David Babuka et al. (2022) decided to use the 2-methyl-2-oxazine (MeOzi) as a hydrophilic monomer and 2-propyl-2-oxazoline (PrOx) as the thermoresponsive or hydrophobic monomers. The poly(2-alkyl-2-oxazoline) (PAOx) based polymers were also shown to exhibit properties as favourable for bioapplications as some long established polymers used in biomedical research.

The homopolymers PMeOzi, PPrOx and PBuOx and their behaviour in
aqueous media with regard to changing temperature was thoroughly investigated in
previous study.  Only the PPrOx homopolymer exhibited thermoresponsive
behaviour and only the PBuOx homopolymer was shown to be insoluble in water at
room temperature.  This is in agreement with the observed result that only the
PrOx-containing copolymers responded by thermally induced self-assembly and upon heating above the Tcp transitioned from molecularly dissolved unimers into micelles.

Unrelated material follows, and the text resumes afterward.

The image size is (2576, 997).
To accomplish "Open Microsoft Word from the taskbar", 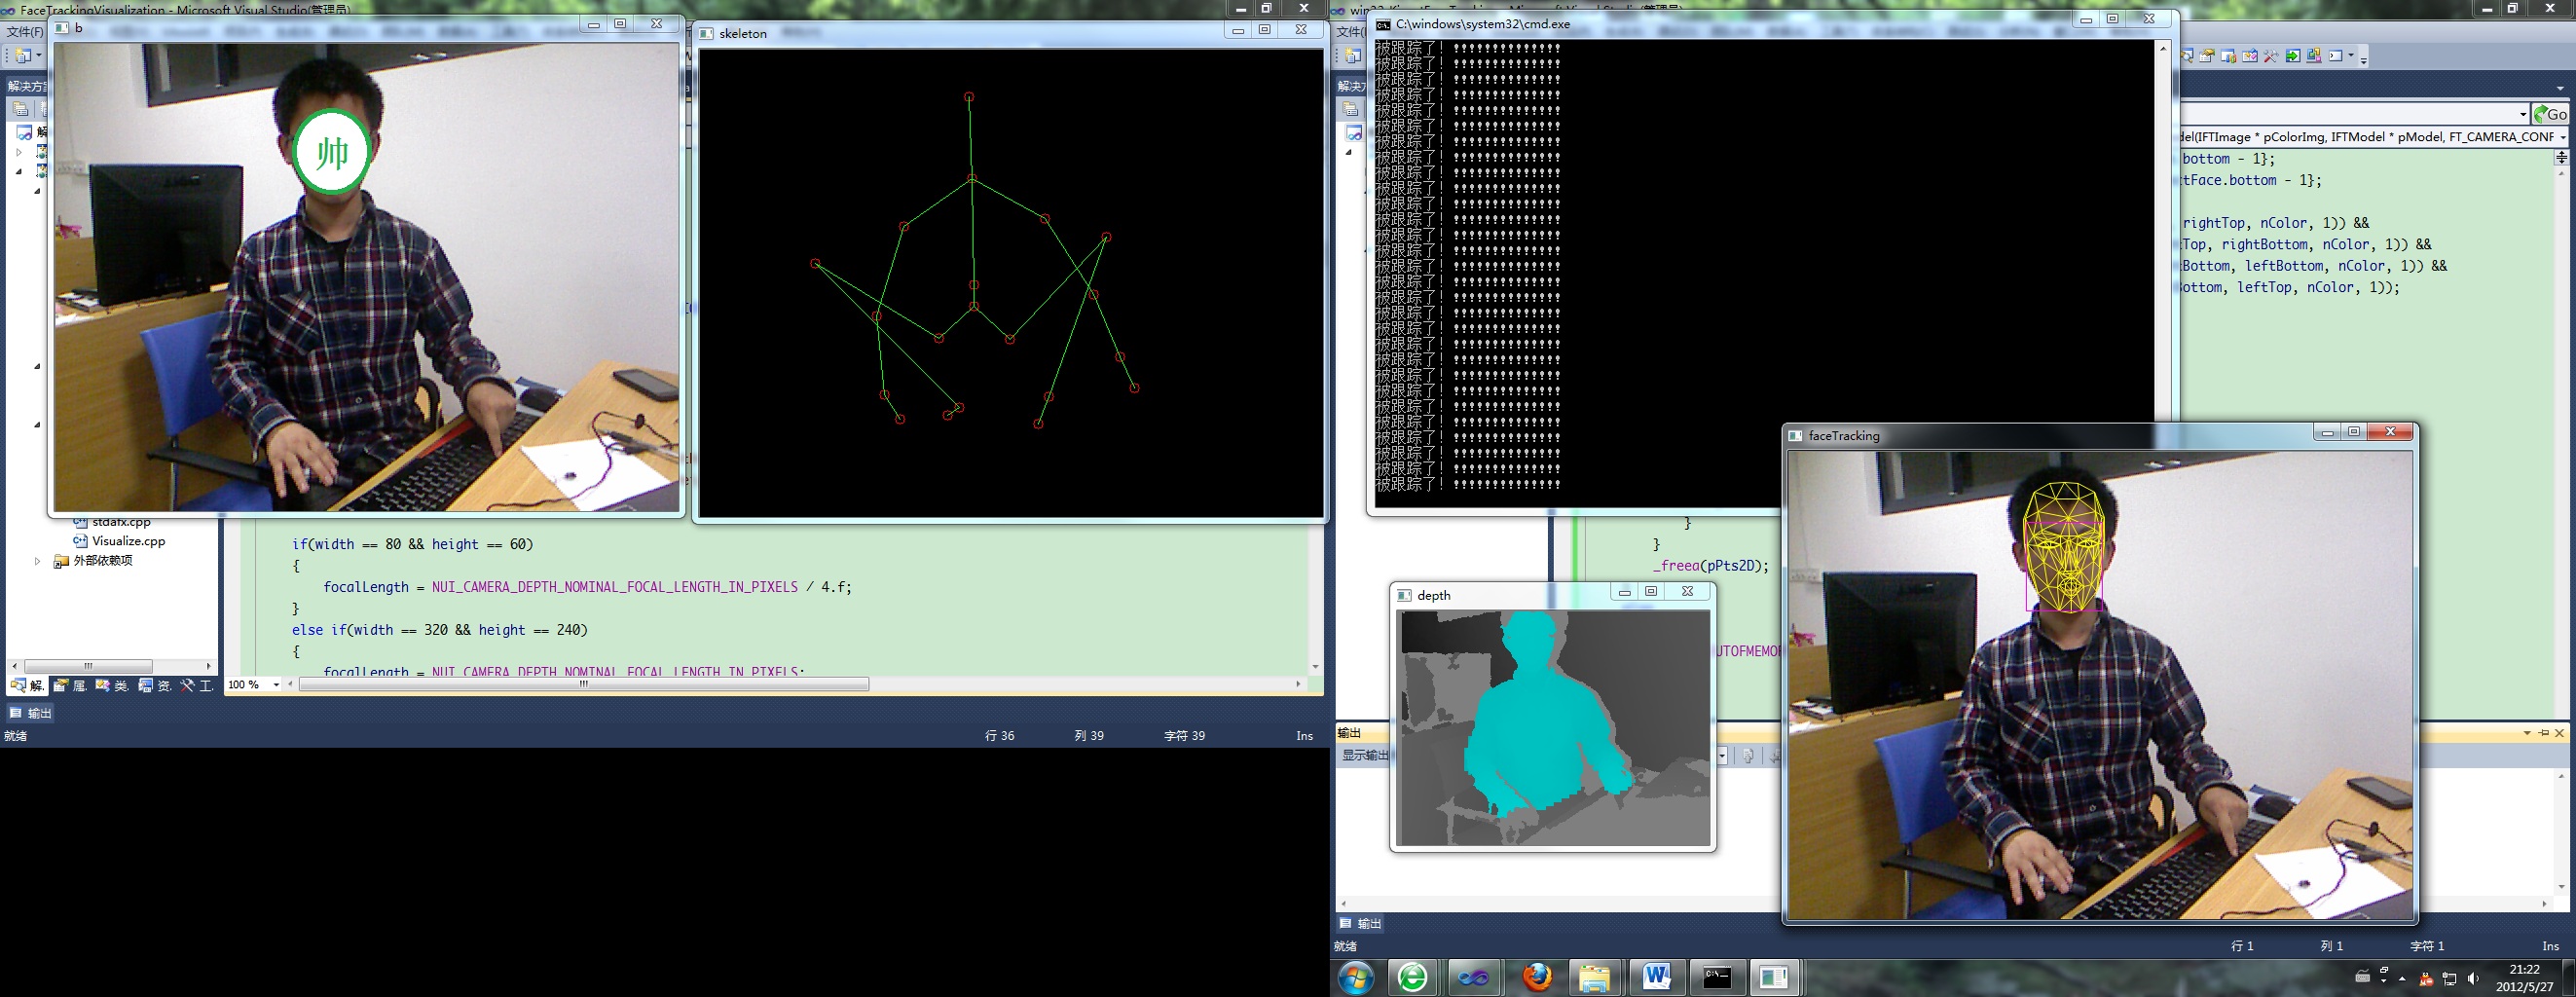I will click(x=1656, y=977).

The specific temperature of the thermal response of the samples containing the
PrOx monomers varied with the varying ratio of hydrophilic to thermoresponsive
monomers in their chain. Their Tcp seems to be derived from that of the PPrOx
homopolymer (≈25°C) and for our copolymers it increases with the growing
content of the hydrophilic monomer MeOzi in the polymer chain. The copolymers with gradient architecture exhibited higher TCP values than the block copolymers, which could be caused by the presence of the hydrophilic MeOzi monomers among the thermoresponsive PrOx monomers. 

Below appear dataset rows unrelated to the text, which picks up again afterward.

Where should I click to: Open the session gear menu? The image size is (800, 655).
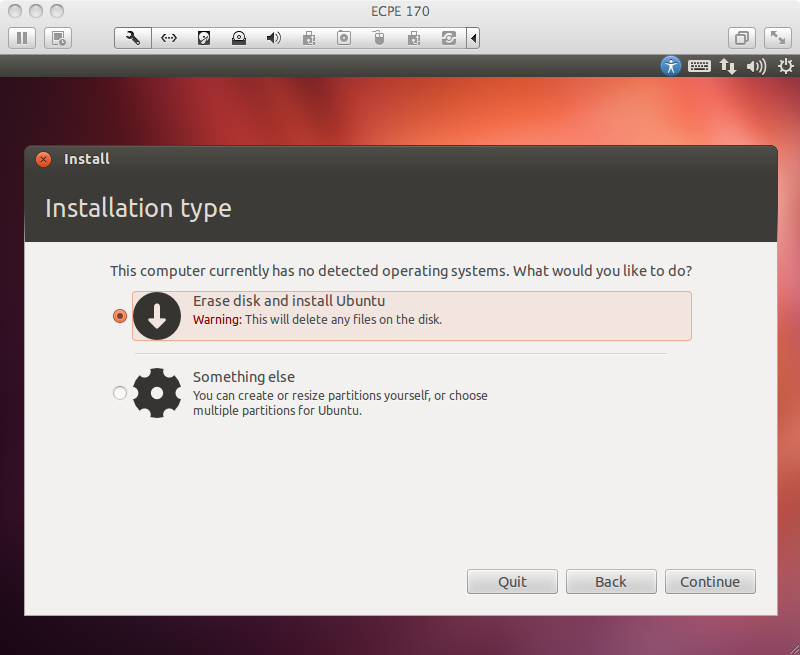point(786,66)
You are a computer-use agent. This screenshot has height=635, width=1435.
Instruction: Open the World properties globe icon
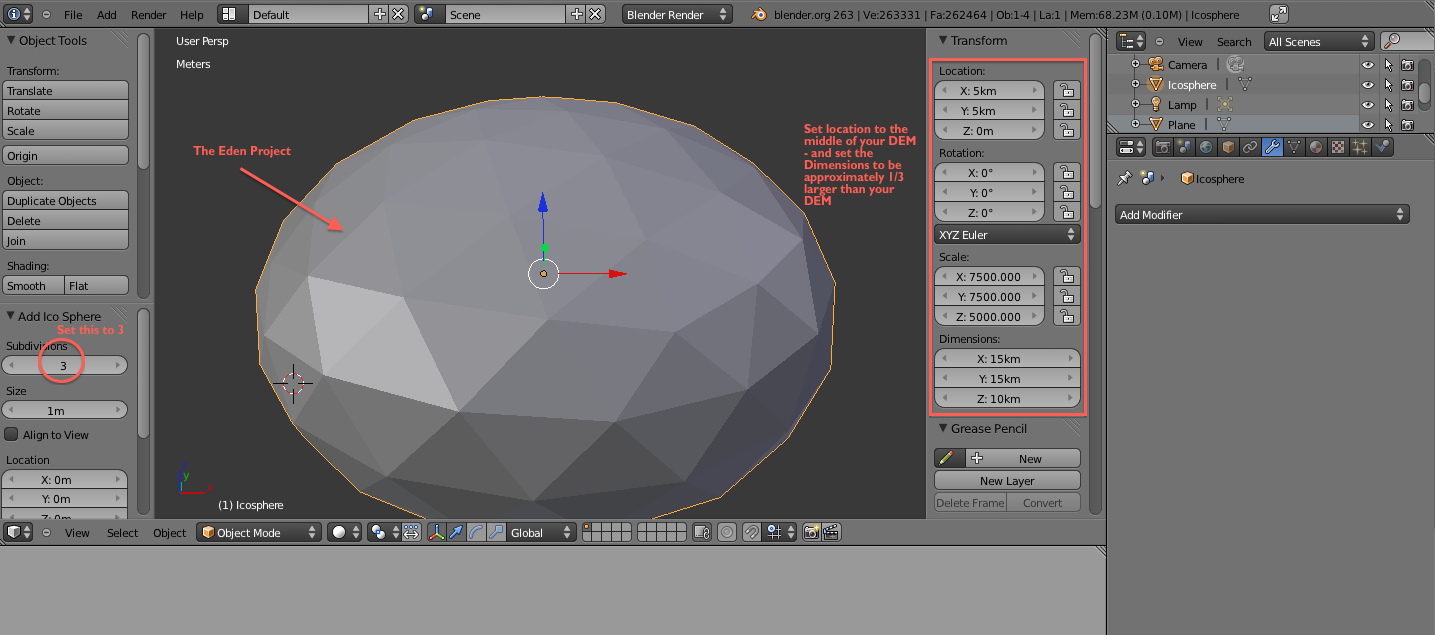click(1206, 147)
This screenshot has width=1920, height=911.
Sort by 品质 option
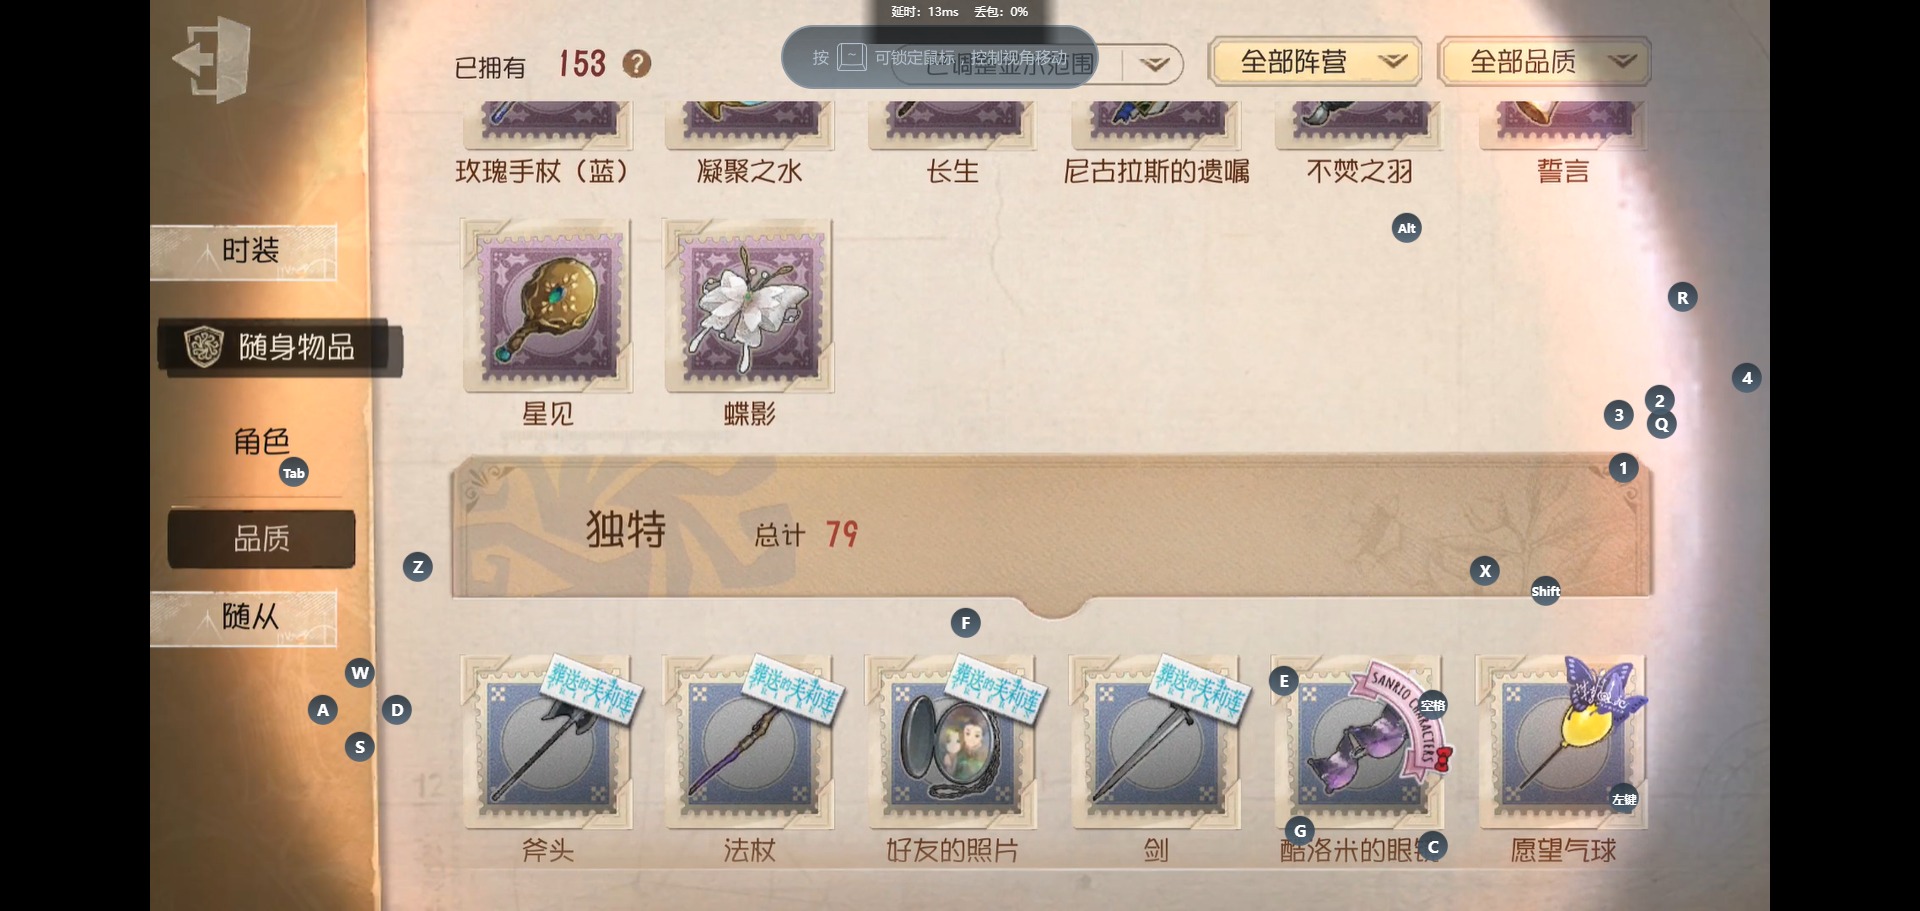coord(261,539)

The studies of biomedical applicability showed that all copolymers with 1:1
monomer ratio expressed good drug loading properties and low cytotoxicity. As such
both PrOx and BuOx-based copolymers could be considered for further biomedical
research based on the desired properties of the system. The gradient copolymers were
shown to have somewhat different properties than their monomerically equivalent
block copolymers, however these were still comparable and well suitable for potential
biomedical applications.

References 2-propyl-2-oxazoline article

• BABUKA, David. Self-assembled polymer systems responsive to external stimuli for biomedicine. Dizertační práce, vedoucí Štěpánek, Petr. Praha: Univerzita Karlova, Matematicko-fyzikální fakulta, 2022.
• Babuka, D.; Kolouchova, K.; Loukotova, L.; Sedlacek, O.; Groborz, O.; Skarkova,
  A.; Zhigunov, A.; Pavlova, E.; Hoogenboom, R.; Hruby, M.; Stepanek, P. SelfAssembly, Drug Encapsulation, and Cellular Uptake of Block and Gradient
  Copolymers of 2-Methyl-2-oxazine and 2-n-Propyl/butyl-2-oxazoline.
  Macromolecules 2021, 54(23), 10667-10681.